Pavone risponde al Pd: sul nostro operato solo calunnie

15 Aprile 2017

ROSETO. Non si fermano le polemiche dopo l’approvazione del bilancio 2017/2019 al Comune di Roseto. La maggioranza giustifica l’aumento della Tari scaricando le responsabilità sulla precedente giunta...

ROSETO. Non si fermano le polemiche dopo l’approvazione del bilancio 2017/2019 al Comune di Roseto. La maggioranza giustifica l’aumento della Tari scaricando le responsabilità sulla precedente giunta Pavone che, a detta del sindaco Sabatino Di Girolamo «non è stata efficiente nella riscossione e ha lasciato un buco nel bilancio 2015 di circa 3 milioni di euro secondo la relazione della Corte dei conti».

Dopo l’uscita di un manifesto del Partito Democratico affisso sui muri della città sull’attività della giunta Pavone, l’ex sindaco passa all’attacco insieme ai consiglieri Alessandro Recchiuti e Nicola Di Marco. «Vedere in città dei manifesti fatti affiggere dal Pd, calunniando l’amministrazione Pavone con il solo obiettivo di giustificare queste scellerate scelte e per cercare di pulirsi la faccia a fronte di un bilancio che è impresentabile, vergognoso e non sostenibile per le famiglie e le imprese rosetane, ci lascia a dir poco esterrefatti», dicono Pavone, Di Marco e Recchiuti, «giova forse ricordargli che il bilancio consuntivo 2015 a cui fanno riferimento nell’ingiurioso e calunnioso manifesto, curiosamente fatto affiggere a tempo di record in città all’indomani della batosta inflitta ai rosetani, fu approvato con il voto favorevole dell’allora collegio dei revisori dei conti e del dirigente, come d’altronde tutti i bilanci della nostra amministrazione». La maggioranza afferma inoltre che «la minoranza è allo sbando e lo ha dimostrato in consiglio comunale con il brutto spettacolo di uno scaricabarile da parte dell’ex primo cittadino verso l’ex dirigente di ragioneria Rosaria Ciancaione». I consiglieri d’opposizione di Casa Civica, Mario Nugnes e Angelo Marcone, sottolineano «l'incapacità del Pd di guardare davvero al sostegno di chi ha bisogno e alla ricostruzione del tessuto economico della città.

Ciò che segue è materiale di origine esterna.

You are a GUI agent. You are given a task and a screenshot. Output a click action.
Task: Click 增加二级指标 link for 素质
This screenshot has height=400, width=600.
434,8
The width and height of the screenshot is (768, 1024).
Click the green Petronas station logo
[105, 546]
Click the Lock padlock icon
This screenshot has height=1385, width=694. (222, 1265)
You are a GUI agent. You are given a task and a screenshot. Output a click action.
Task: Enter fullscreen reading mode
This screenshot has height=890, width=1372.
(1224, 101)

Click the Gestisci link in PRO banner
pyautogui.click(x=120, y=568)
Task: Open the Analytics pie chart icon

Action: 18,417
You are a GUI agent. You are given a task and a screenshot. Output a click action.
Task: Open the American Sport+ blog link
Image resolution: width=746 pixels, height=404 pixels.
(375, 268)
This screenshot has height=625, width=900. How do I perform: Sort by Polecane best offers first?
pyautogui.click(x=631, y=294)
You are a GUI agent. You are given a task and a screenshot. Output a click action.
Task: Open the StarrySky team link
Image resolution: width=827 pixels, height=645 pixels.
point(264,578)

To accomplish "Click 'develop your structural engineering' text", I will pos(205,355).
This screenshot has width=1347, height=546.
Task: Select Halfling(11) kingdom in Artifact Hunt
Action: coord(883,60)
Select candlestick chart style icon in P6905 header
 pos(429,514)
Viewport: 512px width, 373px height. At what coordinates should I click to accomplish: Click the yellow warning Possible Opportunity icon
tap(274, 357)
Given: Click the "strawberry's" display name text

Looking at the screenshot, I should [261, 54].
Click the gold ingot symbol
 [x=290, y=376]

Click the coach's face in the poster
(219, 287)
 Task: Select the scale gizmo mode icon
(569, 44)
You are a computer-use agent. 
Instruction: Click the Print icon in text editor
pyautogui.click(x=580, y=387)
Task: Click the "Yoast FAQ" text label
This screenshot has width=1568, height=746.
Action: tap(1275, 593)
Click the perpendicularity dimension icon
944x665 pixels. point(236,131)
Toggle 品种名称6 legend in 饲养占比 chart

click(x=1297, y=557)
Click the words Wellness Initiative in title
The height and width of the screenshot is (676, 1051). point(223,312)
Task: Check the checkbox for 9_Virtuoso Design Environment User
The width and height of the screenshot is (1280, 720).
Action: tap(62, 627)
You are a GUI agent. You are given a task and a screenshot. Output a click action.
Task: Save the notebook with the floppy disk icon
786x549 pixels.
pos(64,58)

Insieme a tutto il gruppo di Casa Civica viviamo la politica non come una fonte di redditività personale ma come un servizio e riteniamo di dover essere i primi a tracciare la rotta, da opposizione responsabile». Il capogruppo di Articolo 1 Rosaria Ciancaione non approva l’atmosfera creatasi in consiglio: «Un consiglio, quello di Roseto, che non sa parlare dei problemi della gente, che si concentra su attacchi personali, da una parte e dall'altra, e che non si preoccupa di come potranno recepire famiglie, imprese e professionisti gli aumenti imposti con il bilancio 2017 dalla giunta Di Girolamo».